Bugün devrimci sosyalizmin devrimci demokrasiye karşı yürütmekle yükümlü olduğu ideolojik-politik mücadele, onu yok etmeyi değil, gerçek ideolojik-sınıfsal konumunu açıklığa kavuşturmayı, böylece onun, sosyalizm ve işçi sınıfı adına hareket etme, kendini sosyalist proletaryanın teorisi, taktiği ve örgütü olarak sunma olanaklarını daraltmayı ve ortadan kaldırmayı amaçlar. Bunda başarı sağlanabildiği ölçüde devrimci demokrasi kendi sınıf konumuna ve çizgisine daha açık çekilecek, bu konumda ve çizgide mevcut toplumsal ve siyasal sisteme karşı mücadelesini sürdürdüğü ölçüde, devrimci sosyalizm onu destekleyecektir.
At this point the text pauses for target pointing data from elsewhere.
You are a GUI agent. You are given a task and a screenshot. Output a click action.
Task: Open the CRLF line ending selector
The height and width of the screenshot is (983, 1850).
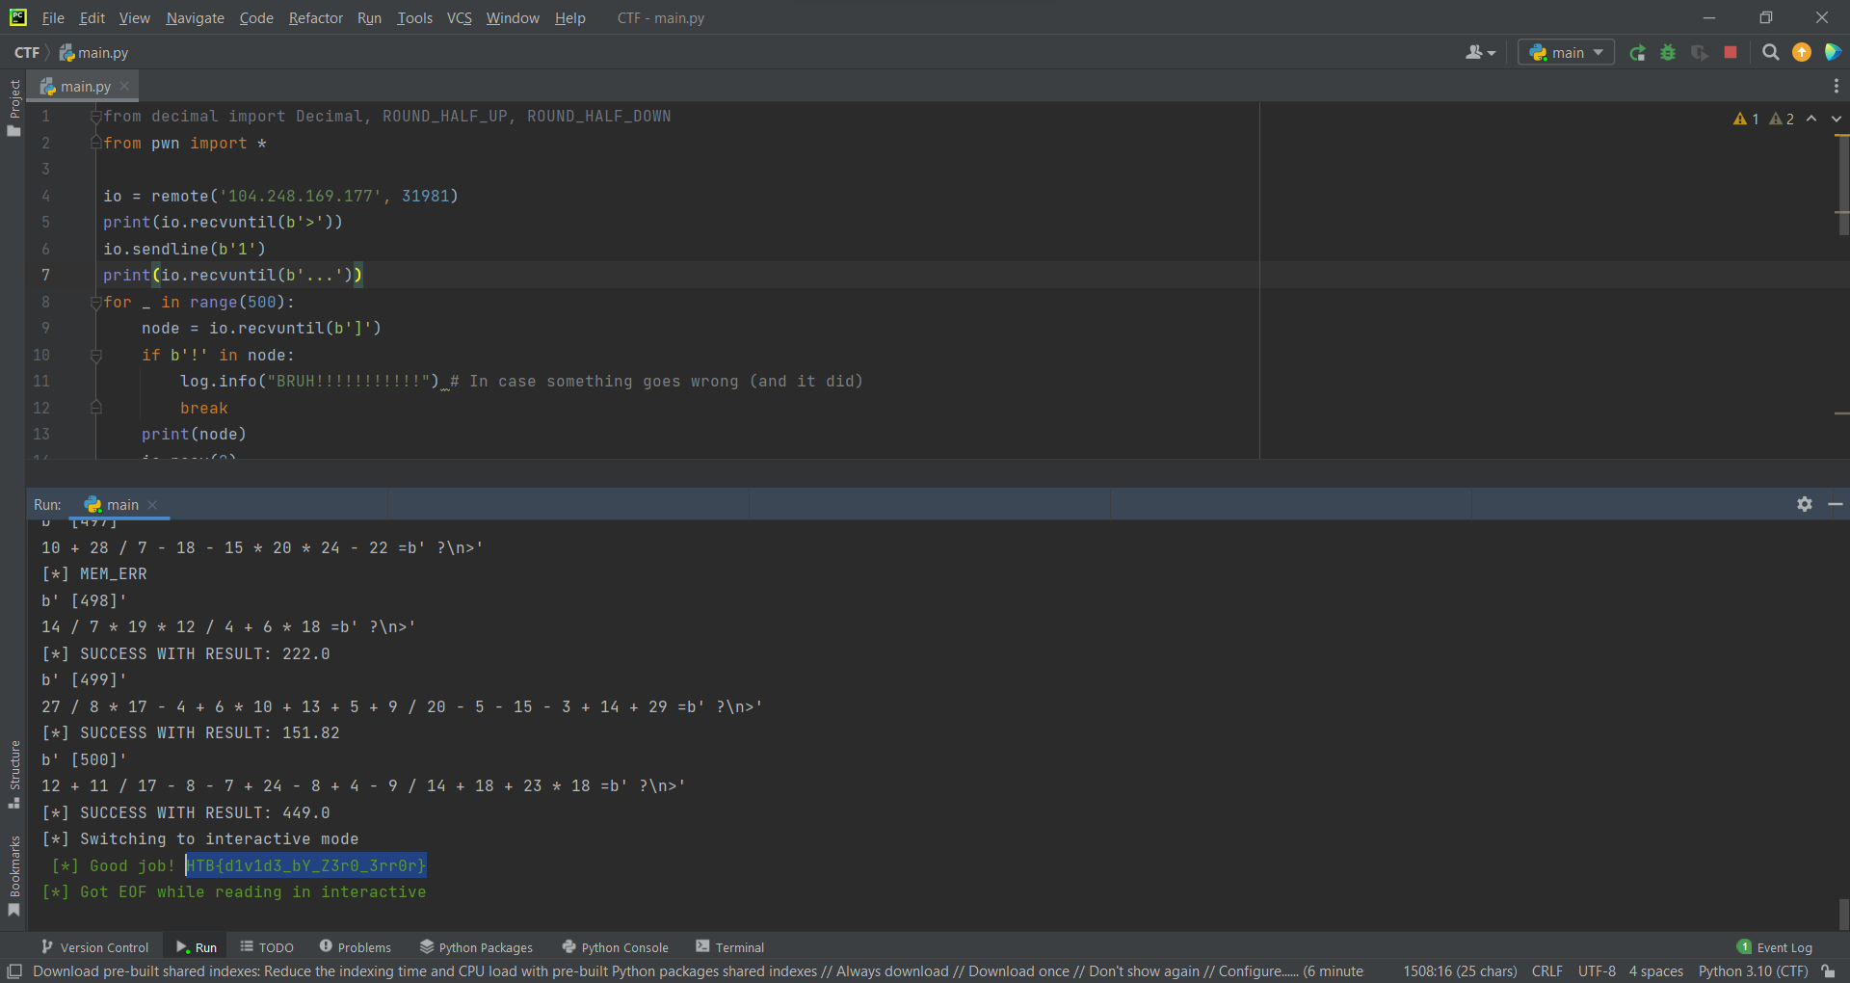coord(1547,971)
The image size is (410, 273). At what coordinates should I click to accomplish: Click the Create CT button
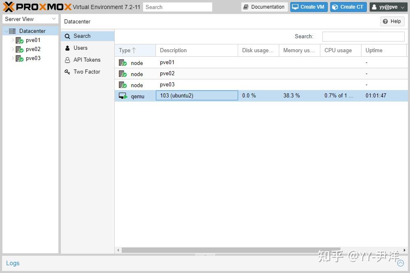348,7
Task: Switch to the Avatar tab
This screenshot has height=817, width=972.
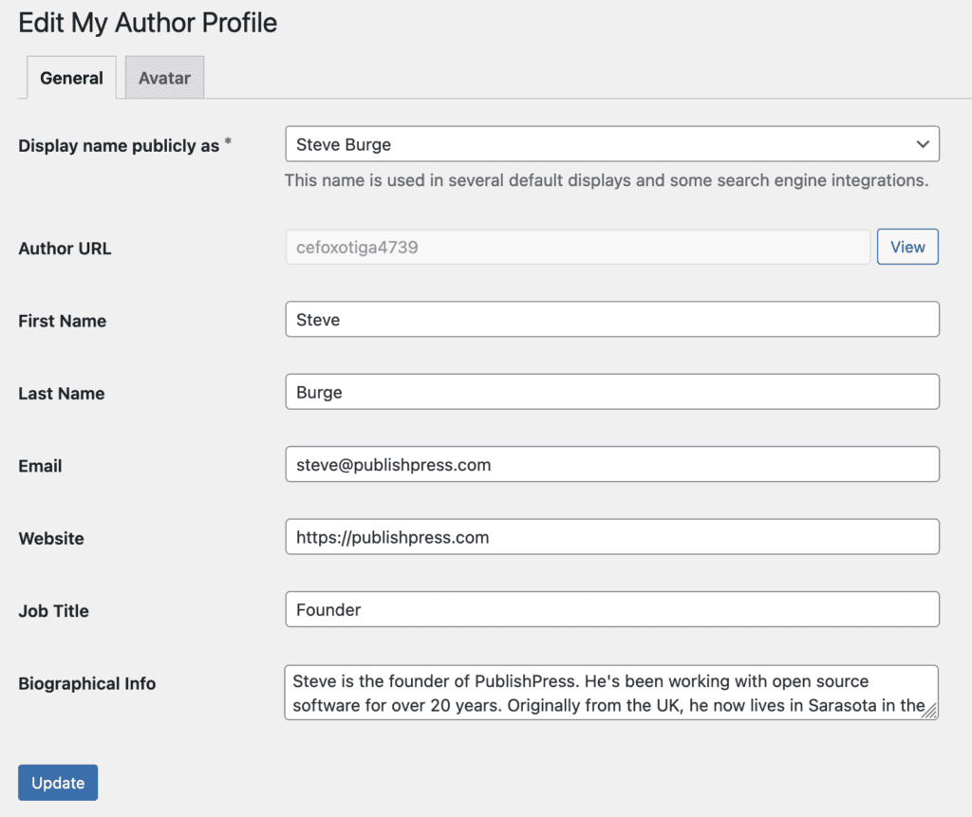Action: click(163, 78)
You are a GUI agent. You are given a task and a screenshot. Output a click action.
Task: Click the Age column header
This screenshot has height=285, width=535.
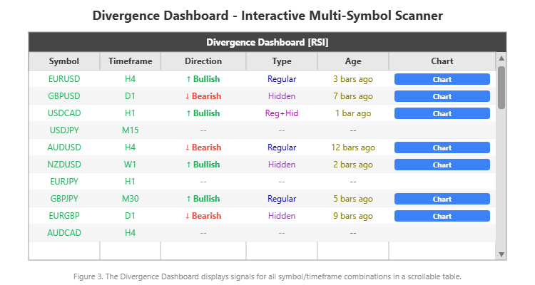click(352, 61)
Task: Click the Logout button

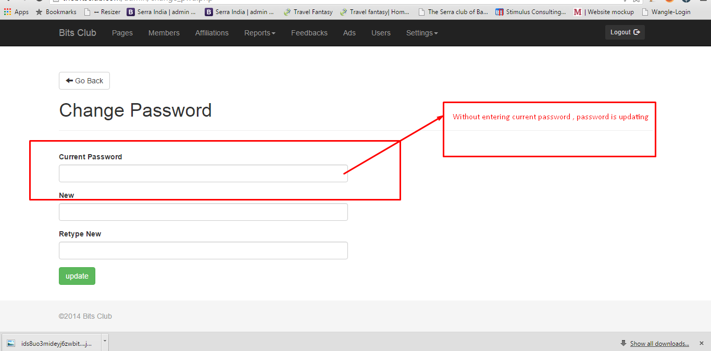Action: (625, 32)
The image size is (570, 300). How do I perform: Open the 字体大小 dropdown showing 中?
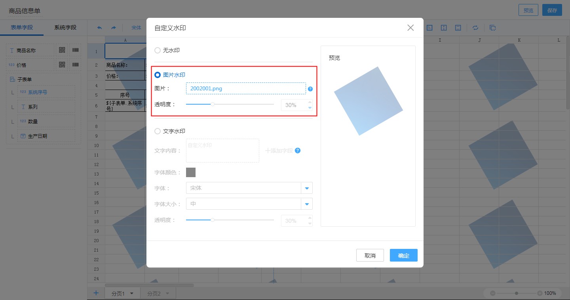307,204
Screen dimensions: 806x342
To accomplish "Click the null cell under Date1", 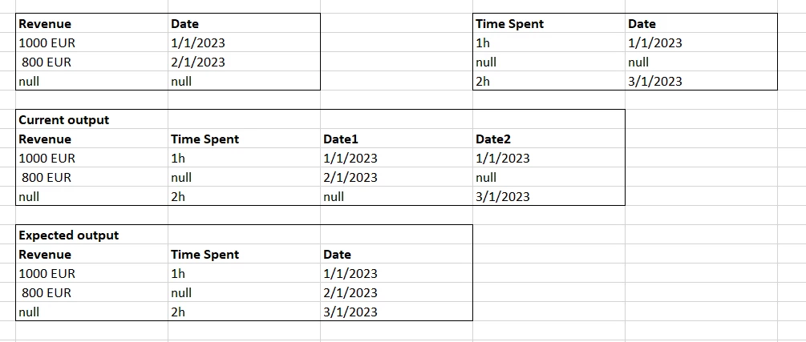I will pyautogui.click(x=396, y=197).
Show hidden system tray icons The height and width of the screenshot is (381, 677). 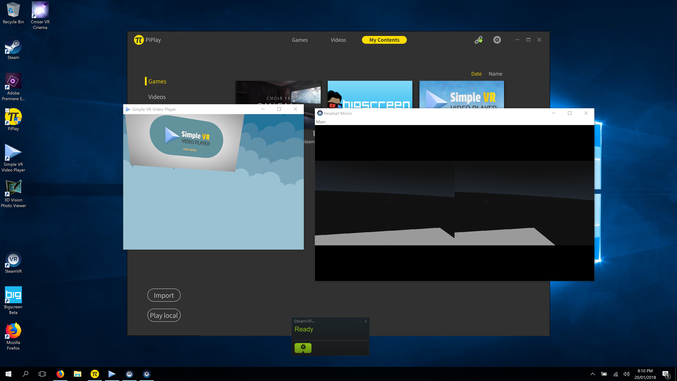pos(592,374)
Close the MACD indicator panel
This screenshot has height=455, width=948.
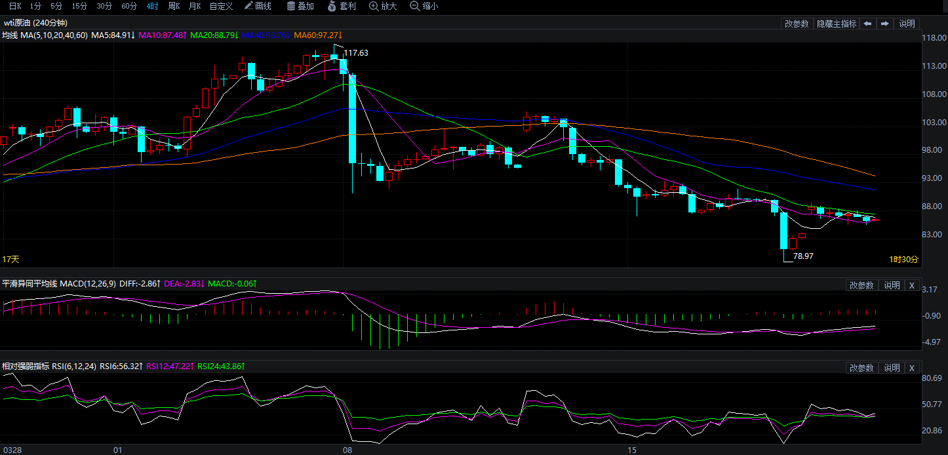[911, 285]
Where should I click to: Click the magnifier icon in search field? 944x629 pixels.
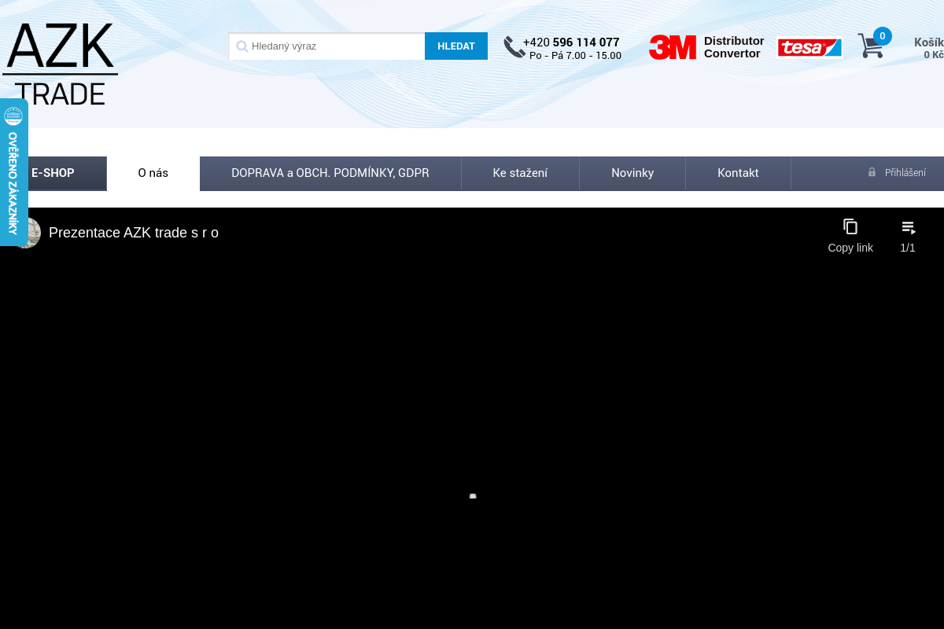coord(242,46)
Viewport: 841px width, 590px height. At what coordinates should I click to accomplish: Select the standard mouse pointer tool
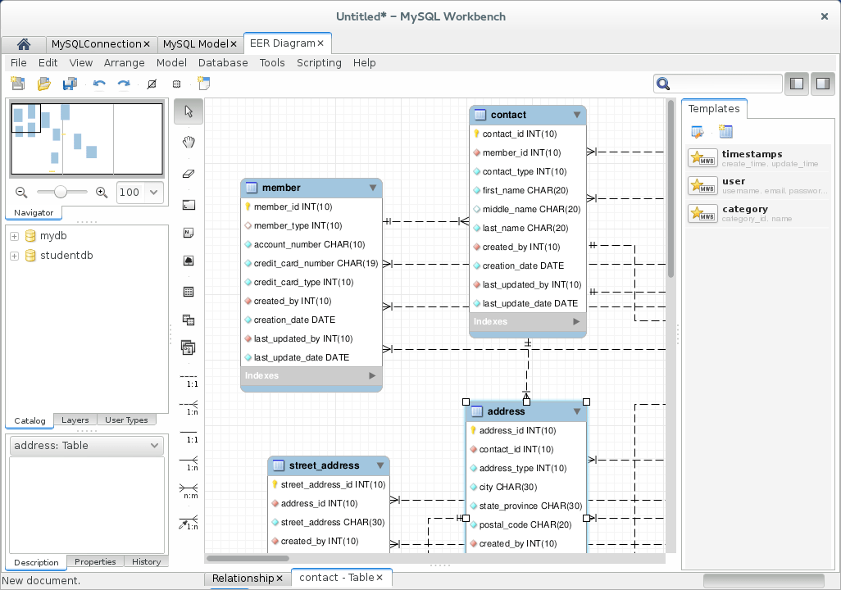(189, 111)
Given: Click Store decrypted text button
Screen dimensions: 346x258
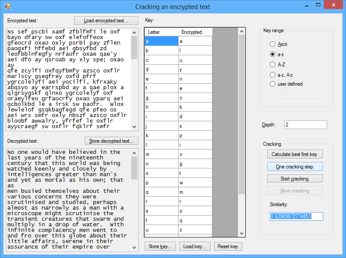Looking at the screenshot, I should click(111, 141).
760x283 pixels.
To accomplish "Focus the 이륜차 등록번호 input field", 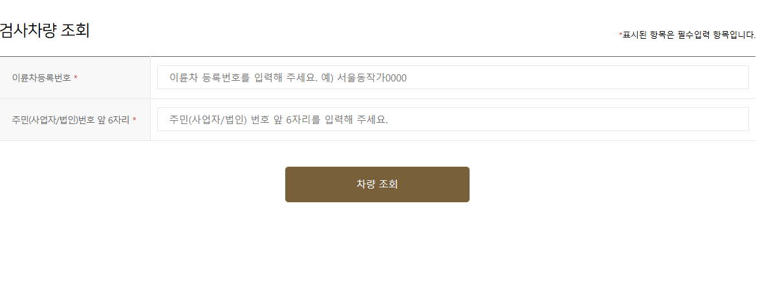I will pos(453,77).
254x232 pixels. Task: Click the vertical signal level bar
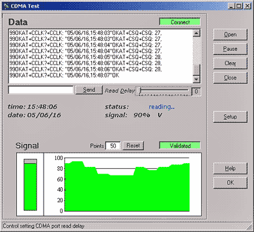point(31,185)
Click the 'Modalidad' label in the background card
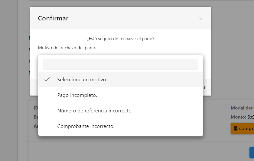 [242, 108]
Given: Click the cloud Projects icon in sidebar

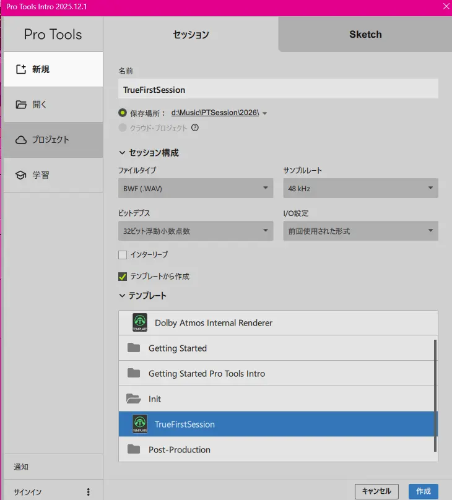Looking at the screenshot, I should [21, 140].
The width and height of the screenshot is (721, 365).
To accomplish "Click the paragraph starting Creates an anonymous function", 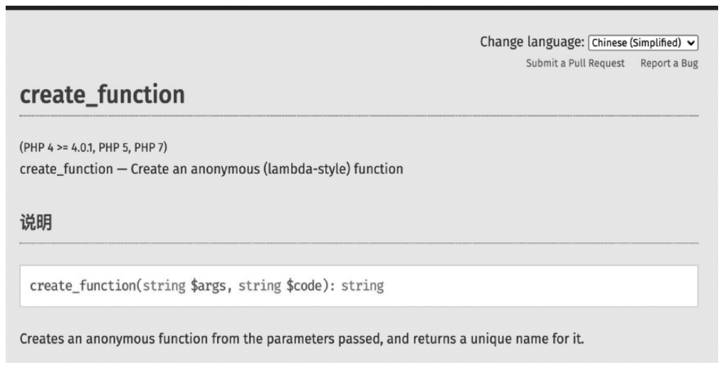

Herkes kendi bayrağı altına! Devrimci demokratik harekete evet, sosyalist görünümlü demokratik özlü harekete hayır! Bu slogan, devrimci sosyalizmin devrimci demokrasiye karşı tutumunu ve görevlerini özetliyor. Bu görevin kolay yerine getirilemeyeceği kesin. Gelişen işçi hareketinin şu dönem için yarattığı elverişli koşullara rağmen, modern revizyonizmin dünya komünist ve işçi hareketinde yarattığı büyük tahribat, çağdaş popülizmin hala süren ideolojik etkinliği, tarihsel evrimin biriktirdiği çeşitli sorunlara çözüm getirmede dünya komünist hareketinin bilinen yetersizliği, Türkiye sol hareketinin olumsuz ideolojik mirası, küçük-burjuva önyargıların muazzam gücü vb. bir dizi etken, komünistlerin önüne hayli zorlu bir süreç koymaktadır.
***
Küçük-burjuva demokrasisinin devrim düşmanı modern revizyonist akımla uzlaşma çizgisi izleyen kesiminin bugünkü durumu ve geleceğe doğru muhtemel evrimi ayrı bir konudur. Burada yalnızca, ‘70’lerin ikinci yarısında modern revizyonizm ile araya belli bir sınır çeken, maoculuğun eleştirisi ile birlikte Marksizm’e doğru belli mesafeler kat ettikten sonra tıkanan, 12 Eylül sonrasında ise hızlı bir çözülüş ve dağılma yaşayan kesimi üzerine bazı şeyler söylenebilir.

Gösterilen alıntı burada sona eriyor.